The scientists discovered that calmodulin, a common molecule
found in all nerve cells, can shut important cell "gates,"
stemming a flow of calcium involved in creating memory that also
can contribute to stroke damage.
The discovery advances efforts to understand how the brain
creates memories by altering nerve cells, and may lead to new
possibilities for treatment of strokes and other disorders,
according to Michael Ehlers, a Johns Hopkins M.D./Ph.D. student.
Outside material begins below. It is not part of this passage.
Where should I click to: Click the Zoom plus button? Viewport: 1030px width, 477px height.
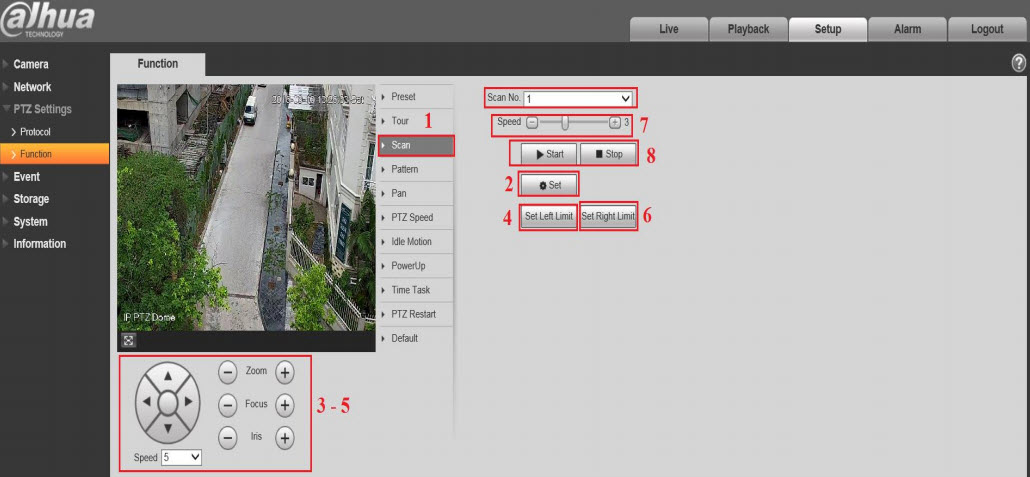coord(285,372)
Ehlers won a Hopkins Young Investigators' Day Award for his role
in the new discovery.
Working in the labs of Richard Huganir, Ph.D., a professor of
neuroscience at Johns Hopkins, Ehlers learned that calmodulin, a
molecule common to nerve cells, can slam shut gates on the
surface of nerve cells that allow chemicals to flow into the
cells.
When these gates, called NMDA glutamate receptors, open briefly,
nerve cells are stimulated, producing a chain reaction that
results in the creation or transmission of a message to another
nerve cell.
If the nerves are rapidly stimulated in a short period of time, a
magnesium "bolt" can be knocked off the gate, allowing calcium
ions to flow more freely into the nerve. Depending on how many
calcium ions flow in, the nerve cell may become a quicker and
stronger transmitter of messages or a slower and weaker
transmitter. Scientists call this synaptic plasticity, and
believe it is an important way the brain creates learning and
memory.
"Now that we know that calmodulin can affect this process, this
could provide us with a possible mechanism for controlling
whether nerves become stronger or weaker transmitters of
messages. This might one day help us improve learning and
memory," says Ehlers.
Researchers also think that NMDA receptors jam during a stroke in
their full open position, allowing the nerve cell to absorb a
fatal dose of calcium. Because calmodulin is found in most nerve
cells, it may be a potent tool for researchers trying to close
NMDA receptors and prevent nerve cell death.
The findings were published in Cell.